------ Data extract
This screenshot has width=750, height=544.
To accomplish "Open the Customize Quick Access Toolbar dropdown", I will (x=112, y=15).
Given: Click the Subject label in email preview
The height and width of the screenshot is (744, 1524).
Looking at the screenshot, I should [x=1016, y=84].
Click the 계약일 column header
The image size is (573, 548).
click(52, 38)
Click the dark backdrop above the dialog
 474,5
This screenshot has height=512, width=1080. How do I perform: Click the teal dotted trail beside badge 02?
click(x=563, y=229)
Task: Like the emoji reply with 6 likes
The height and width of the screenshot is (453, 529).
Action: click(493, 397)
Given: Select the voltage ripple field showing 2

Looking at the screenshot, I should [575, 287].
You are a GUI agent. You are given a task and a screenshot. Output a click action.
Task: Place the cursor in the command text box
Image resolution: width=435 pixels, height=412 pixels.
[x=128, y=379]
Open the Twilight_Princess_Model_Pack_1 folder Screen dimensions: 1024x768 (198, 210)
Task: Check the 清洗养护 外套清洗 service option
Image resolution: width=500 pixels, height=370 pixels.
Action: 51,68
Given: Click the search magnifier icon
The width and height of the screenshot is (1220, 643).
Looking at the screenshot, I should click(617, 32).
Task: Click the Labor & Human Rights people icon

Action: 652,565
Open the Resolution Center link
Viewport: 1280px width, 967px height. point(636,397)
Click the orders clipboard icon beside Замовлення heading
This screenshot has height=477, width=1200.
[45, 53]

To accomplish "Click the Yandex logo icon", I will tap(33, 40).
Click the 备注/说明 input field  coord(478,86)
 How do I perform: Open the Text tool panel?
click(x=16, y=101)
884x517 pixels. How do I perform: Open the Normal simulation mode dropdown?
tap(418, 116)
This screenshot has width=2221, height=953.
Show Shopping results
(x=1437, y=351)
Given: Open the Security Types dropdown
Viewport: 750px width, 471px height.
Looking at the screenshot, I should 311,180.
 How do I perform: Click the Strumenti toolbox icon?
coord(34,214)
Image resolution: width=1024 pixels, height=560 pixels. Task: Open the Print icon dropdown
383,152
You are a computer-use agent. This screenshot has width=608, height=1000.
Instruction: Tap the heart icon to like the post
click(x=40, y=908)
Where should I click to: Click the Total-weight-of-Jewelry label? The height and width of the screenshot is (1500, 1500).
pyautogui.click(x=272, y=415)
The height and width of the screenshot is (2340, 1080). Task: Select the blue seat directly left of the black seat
------------
__Your objective__: Reproduce word for word the lines of the records above, beginning at the first and ending with the line where "Task: Check the 清洗养护 外套清洗 service option" appears, and nothing past it.

__Result__:
This screenshot has width=750, height=544.
To accomplish "Open the Customize Quick Access Toolbar dropdown", I will (x=112, y=15).
Given: Click the Subject label in email preview
The height and width of the screenshot is (744, 1524).
Looking at the screenshot, I should [x=1016, y=84].
Click the 계약일 column header
The image size is (573, 548).
click(52, 38)
Click the dark backdrop above the dialog
 474,5
This screenshot has height=512, width=1080. How do I perform: Click the teal dotted trail beside badge 02?
click(x=563, y=229)
Task: Like the emoji reply with 6 likes
The height and width of the screenshot is (453, 529).
Action: click(493, 397)
Given: Select the voltage ripple field showing 2

Looking at the screenshot, I should [575, 287].
You are a GUI agent. You are given a task and a screenshot. Output a click action.
Task: Place the cursor in the command text box
Image resolution: width=435 pixels, height=412 pixels.
[x=128, y=379]
Open the Twilight_Princess_Model_Pack_1 folder Screen dimensions: 1024x768 (198, 210)
Task: Check the 清洗养护 外套清洗 service option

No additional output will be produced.